For the most part, plants only grow in the warmer months. But now our farm is graced with an addition that will provide us with home-grown food all winter long: chickens! Last August we became the proud owners of four day-old chicks, who grew quickly and after several months of supplying only entertainment gave us our first eggs in January. It turns out that chickens are pretty easy to take care of, and not too expensive—especially if you don't count their accommodation. Why doesn't everyone have some of their own; and why didn't we do this sooner?!
We ordered the chicks off the internet, and chose the Plymouth Rock breed for its good nature and cold-hardiness. All four chicks arrived healthy, and they took well to their brooder, a giant tupperware tub on the buffet in the dining room. They worked on growing while we built their coop outside; while it was under construction they enjoyed limited outings in their run to acclimate them to outside life and give them some exercise. By October they were ready to be outside full time, and they took to henhouse life like they knew what they were doing.
Because there are as yet only four of them in a coop designed for as many as ten, they don't put tremendous demands on their infrastructure. We don't regularly add bedding to their run, unless it is particularly damp. Inside the henhouse we use a thick layer of pine shavings that we stir up periodically and add to as needed; a couple times a year we'll pull it all out (great compost!) and replace it. We feed them regular non-organic layer ration (which is remarkably cheap compared to dog food!) and only need to refill their feeder a couple times a week—less if they get more time outside in the yard. The waterer situation is less optimal: in the winter it freezes so we need to dump all the water in the evening and refill it each morning. The hens also tend to foul their waterer and, if at all possible, spill it, muddying the ground in the run.

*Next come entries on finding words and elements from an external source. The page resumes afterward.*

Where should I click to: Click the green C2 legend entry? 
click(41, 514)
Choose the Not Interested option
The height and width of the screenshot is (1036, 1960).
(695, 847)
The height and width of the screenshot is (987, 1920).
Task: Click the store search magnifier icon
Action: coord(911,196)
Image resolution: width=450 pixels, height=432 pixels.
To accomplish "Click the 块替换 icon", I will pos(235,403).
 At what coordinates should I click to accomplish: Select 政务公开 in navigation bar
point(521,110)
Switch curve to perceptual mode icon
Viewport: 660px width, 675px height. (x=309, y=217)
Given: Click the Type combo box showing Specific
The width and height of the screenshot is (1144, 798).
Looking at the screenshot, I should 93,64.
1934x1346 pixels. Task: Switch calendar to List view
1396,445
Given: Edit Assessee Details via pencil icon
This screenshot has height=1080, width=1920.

They very much enjoy being outside, but they aren't free range for a couple of reasons: they don't get along with Rascal, and they tend to stray under the fence into the neighbors' yard when left unsupervised for very long. But even a half-hour a day reduced the amount of store-bought feed they eat considerably. Even when they don't get to roam far, they still eat well. They get dried worm treats daily, as well as various bits of food waste and grubs and caterpillars out of the garden.
Each hen will lay about five eggs a week in the summer, so when days are long we can expect three or four eggs every day. Their laying is light-dependent, so in the winter the egg numbers are lower; we could boost them with artificial light in the henhouse, but since we're not sure what we're going to be doing with these girls at the end of their useful egg-producing life, we feel no need to hurry that day along.
So far we're getting enough eggs to supply our own needs, both for eating and baking. When we get our paperwork organized we're planning to expand our flock so that we'll have eggs to give away. Ask us for some next year... or just get your own hens and cut out the middleman! I highly recommend it.